Estimates of the proportion of sexual abuse committed by women range from 1% when based on conviction rates to 40%, according to some surveys of people who are survivors of sexual abuse.

But arrest and conviction rates may underrepresent the actual number of female sex offenders because those who have been assaulted by a woman are less likely to report the abuse. It is believed this results from social norms that define sexual assault as being perpetrated by men, and rape myths that say boys should always want sex or could not be overpowered by a woman.

Female offenders are also less likely than men to be arrested and convicted. And, if they are convicted, they typically receive shorter sentences than male offenders.

Also

Maxwell a ‘sophisticated predator’

Research shows that women may be involved by recruiting and manipulating the victims into dangerous situations and helping to provide a sense of safety for the victims. They may coerce or manipulate the victim, or behave in sexually abusive ways in front of, or at the same time as, the male abuser.

Victims of Epstein have said that the financier’s female co-offenders – including Maxwell – engaged in all of these forms of abuse.

The three authors of the research paper were all women. I feel comfortable quoting them, but would consider it too risky to my reputation, if before reading the research I had speculated that doing that research might lead to those findings. But I think equality and justice mean deferring to what happens over stereotypes.

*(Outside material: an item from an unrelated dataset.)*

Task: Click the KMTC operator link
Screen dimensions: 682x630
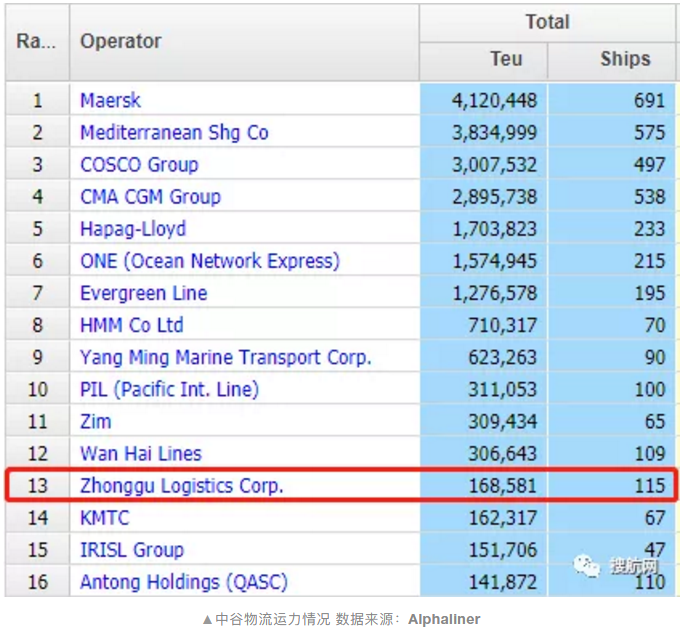Action: click(x=105, y=518)
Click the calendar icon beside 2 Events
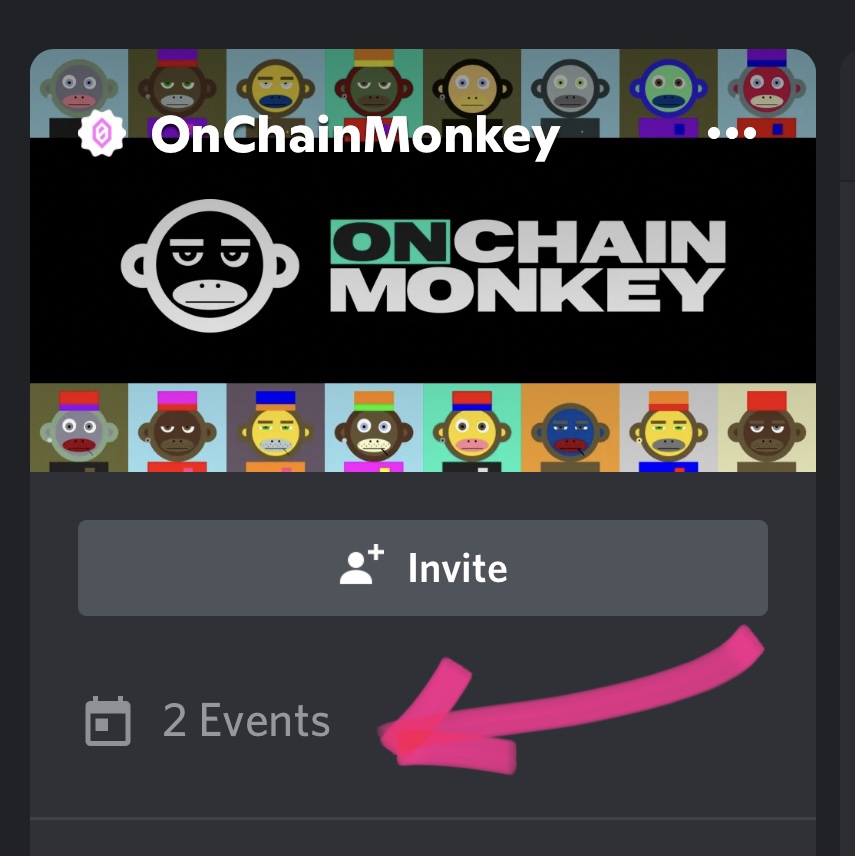This screenshot has height=856, width=855. click(108, 721)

The store linked to a relevant other story, Debra Lafave: Why We Can’t See Women as Sexual Predators, and Why It Matters. That “. . . and why it matters” in the title seems to suggest that the concept that we as a society can’t see women as sexual predators still needs justification.

Lafave’s case ignited a debate about whether society is willing to punish sexual misconduct where the defendant is a conventionally attractive woman. Doesn’t every teenage boy fantasize about having sex with his hot blonde teacher?

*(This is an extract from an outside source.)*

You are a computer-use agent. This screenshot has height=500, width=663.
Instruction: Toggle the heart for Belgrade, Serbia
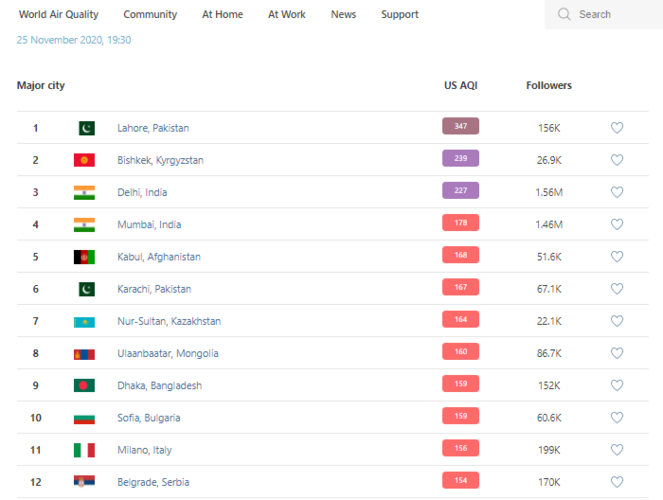coord(617,482)
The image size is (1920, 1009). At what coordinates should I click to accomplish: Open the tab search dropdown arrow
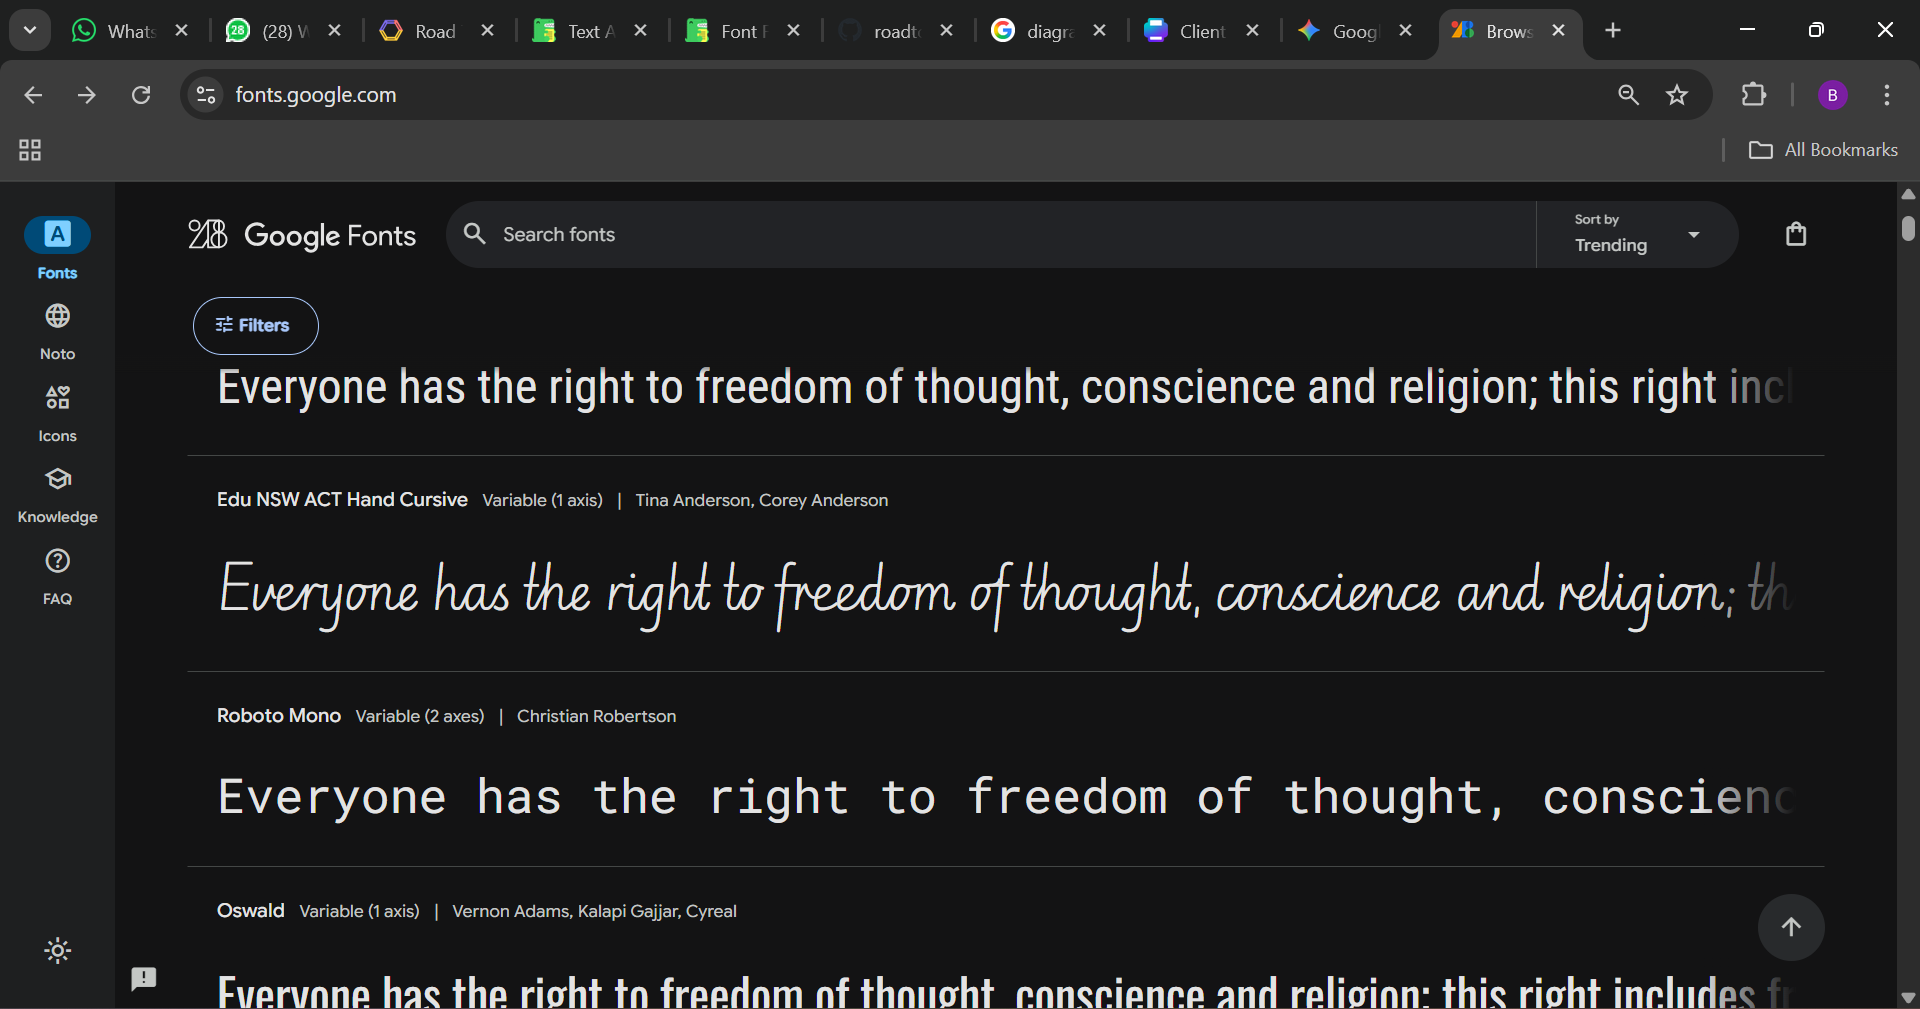30,30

Christopher Anderson, board member of New York organization Male Survivor, told me that female sexual perpetrators are prosecuted less frequently than their male counterparts, and when they are, they tend to receive more lenient sentences. As evidenced by the the differing sentences outlined above, Anderson further told me that “attractive” female defendants receive more lenient sentences for misconduct than less-attractive ones. Moreover, “press coverage of female teachers abusing male students uses language that minimizes the crime”—what’s likely to be described as rape or sexual abuse when the victim is female turns into a “relationship” or “romp.”

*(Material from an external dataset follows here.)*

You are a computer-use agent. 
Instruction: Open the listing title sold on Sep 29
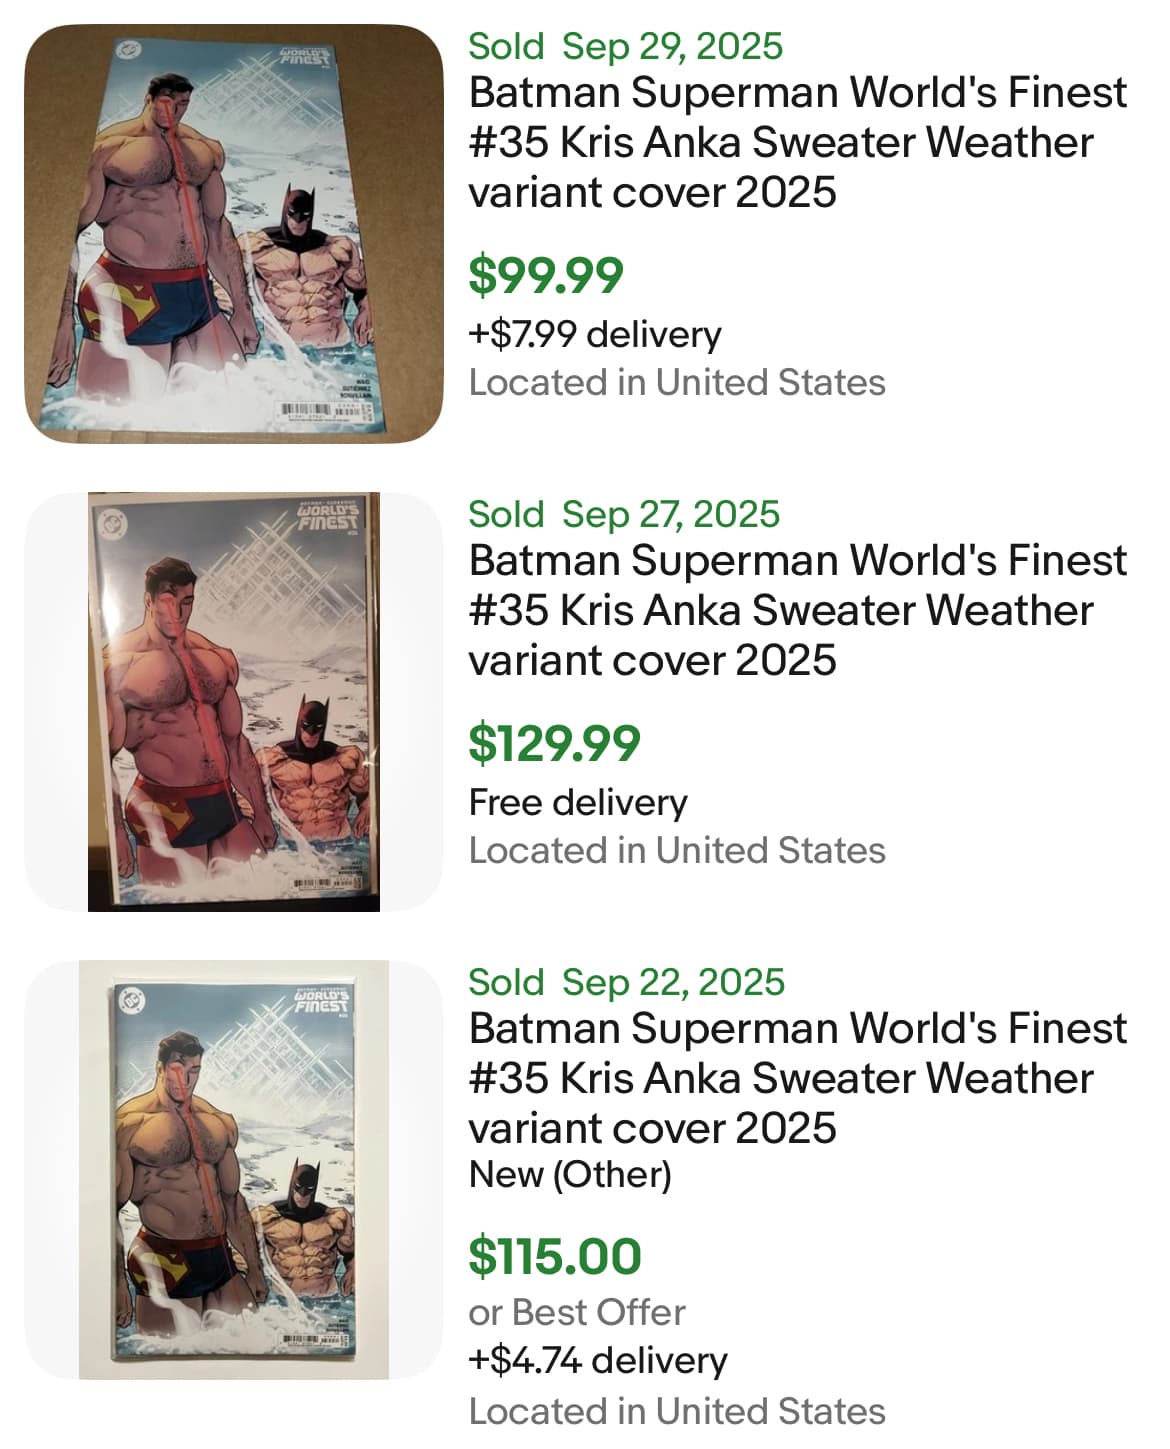[x=797, y=142]
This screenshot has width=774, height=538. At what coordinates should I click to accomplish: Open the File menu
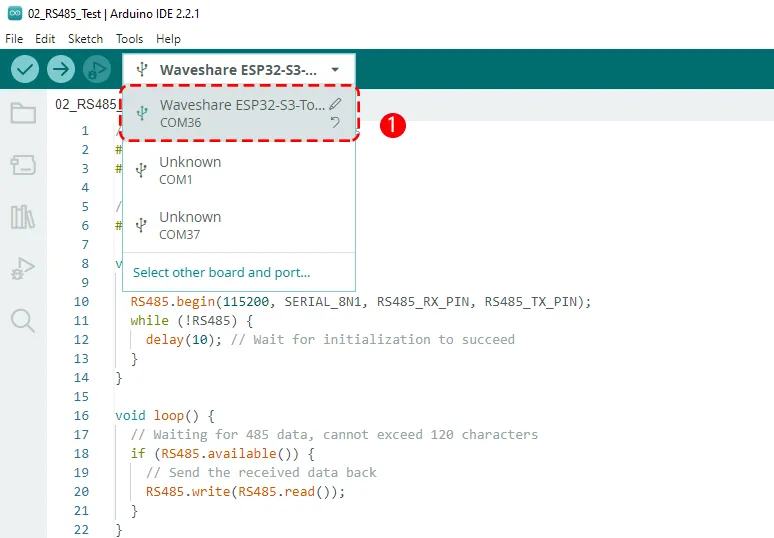pyautogui.click(x=14, y=38)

Knowing men who were victims where society didn’t consider their female perpetrators as criminals or them as victims makes reading this piece poignant. I work for equality under the law, which these stereotypes undermine.

How many would acknowledge and question their assumptions versus how many would say, “well year, men are that way, which forces women to be that way”? The piece continues:

Lara Stemple, director of the Health and Human Rights Law Project at UCLA Law and leader of the aforementioned study, told me that “gender stereotypes dictate that women are vulnerable and need of protection,” while men are “sexually insatiable.” Anderson echoed: The “underlying assumptions”—that “women can’t be powerful, men are sloppy/lazy/unworthy of being sexually desired”—reflect “extraordinarily toxic ideas that infect our culture.”

Sexual assault specialist Holly Richmond, PhD, told me that our society has trouble seeing women as sexual predators “because…we can’t even see them as sexual beings other than how they have been defined by the traditional male gaze.” She continued, “Women can be sexy, but when it comes to female pleasure for it’s own sake (not her partner’s) and for her own sexual self-efficacy, we tend to take that much less seriously. To give a female sexual predator that much sexual power is culturally antithetical to what we’ve been taught.”

Given these assumptions, Stemple told me, “Women who perpetrate sexual abuse are more likely to be portrayed as misguided than predatory.”

I wouldn’t keep writing on this issue except for the tragic inequalities and injustice people seem indifferent to that we could fix.